Tuesday 26 January 2016

Risk but who's risk

The BBC is a wonderful place to be.
What do I mean. Well at the turn of a knob you enter Alice's sometimes strange hinterland of characters and their beliefs and whilst it would be unfair of me to describe some as Mad as a Hatter at least you have the full Monty of opinion, left and left of left, right and beyond, all argued with enthusiasm and candour but usually diametrically opposite.    Is there a "right view" well obviously not in so much as 'right and wrong' seem to have such a wide basis, depending on a multitude of factors.

They were initially discussing Refugee camps and then turned to the "rights" of the Refugee and finally the big question "do we have any basis for our contention that being British is a definable identity.
The huge Somali refugee camp in Kenya has been open for years and grows with its own inhabitants taking on the functions of normality by marrying and having children who themselves grow into first generation refugees,  a state within a state. It seems, far away from the war zone the people accepted their lot and there were few signs of bottled up resentment which we are told will radicalise future generations.
I suppose if you look across the world the rural environment has maintained itself not by being the answer to all things which is often the mistaken Valhalla of city life, but by being constant and predictable.
The answer to the question of the 'mass migrant movement' into Europe depended on whether you had an sufficient optimism, that people will, as the Beatles song goes "work it out" and the conundrums and Gordian knots of our limited imagination, which instinctively fears change, will produce a solution of sorts. The other side of course demand to know why we should be put to the sword as it were. "Fight them on the beaches" comes to mind and in those far off days there was never any question of not fighting for 'our way of life'. One might even ruminate that all those  young men who died on the many battlefield must be turning in their lonely grave to think we are contemplating giving it all up due to flagrant criticism of our past and a craven willingness to offer apology.
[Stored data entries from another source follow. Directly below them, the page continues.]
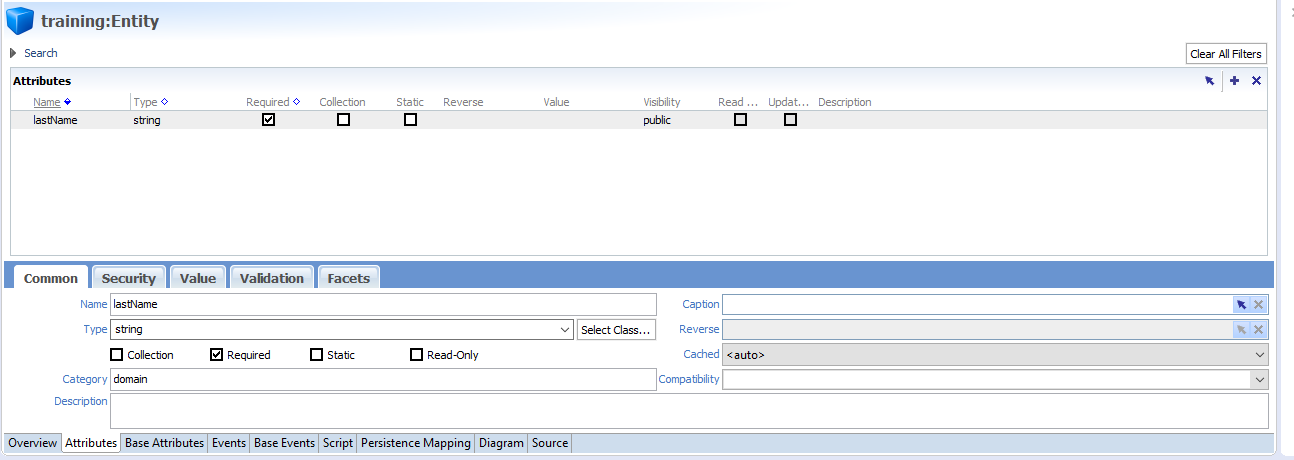Screen dimensions: 1294x460
Task: Click the delete attribute X icon
Action: tap(1256, 81)
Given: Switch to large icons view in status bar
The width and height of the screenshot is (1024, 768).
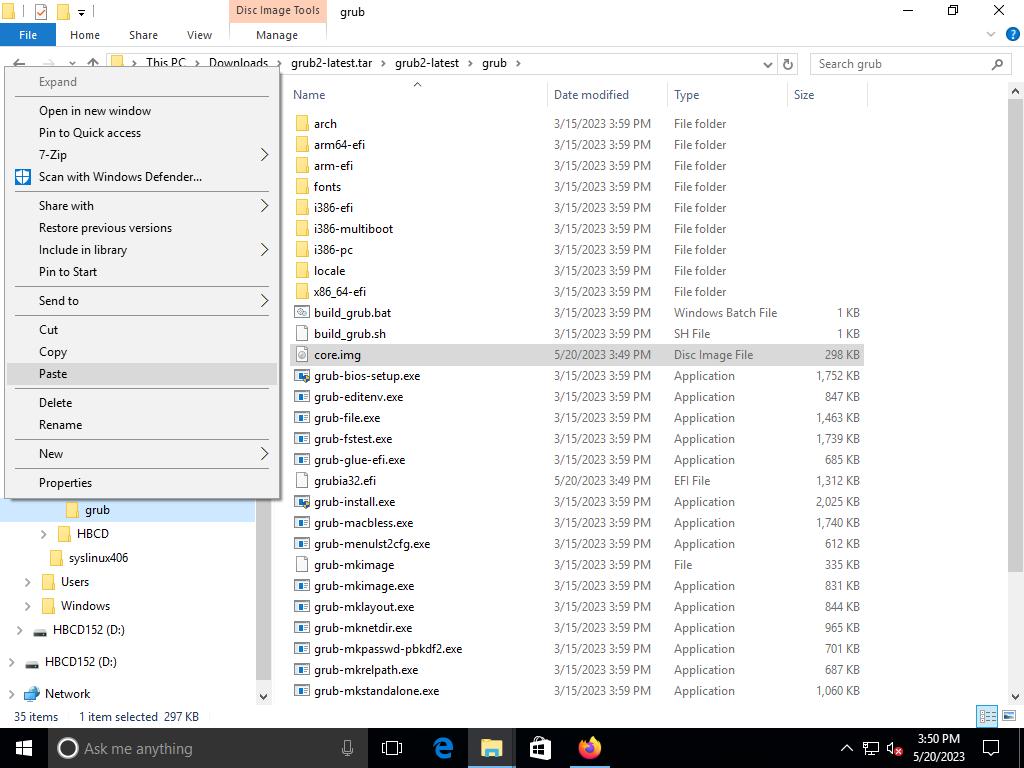Looking at the screenshot, I should pyautogui.click(x=1008, y=716).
Finally the question of what British means and whether the questionnaire which new seekers into this promised land have to complete has any substance, never mind reason. One of the questions was "what was the name of the first curry house in Britain" a give a way if ever there was one if you wished to point your stick at a specific demographic. A fact that the, dare one say 'indigenous white person' would be flummoxed to answer is beside the point and it reminded me of the test the Afrikaner devised to decide on which side of the mystical ethnic line you were on. " The pencil test" If a pencil held firmly in the hair of the applicant they failed to rise to the top of the class and were degraded with that strange description "non White".
Perhaps a controversial point. Of the participants, only one was a women and it was she who claimed the liberal mantel of let them, in they are after all human beings. I'm sure she would be the first to look to the authorities when things go wrong as over the New Year celebrations in Germany where a number of outrageous rapes were carried out by young men clearly far away from their cultural restraints and who, seeing so much freedom decided to have some !
Women on the whole are not on the front line when wars spring up and whilst they become collateral damage they are not asked to defend the cultural norms which this women seemed so willing even enthusiastic to risk.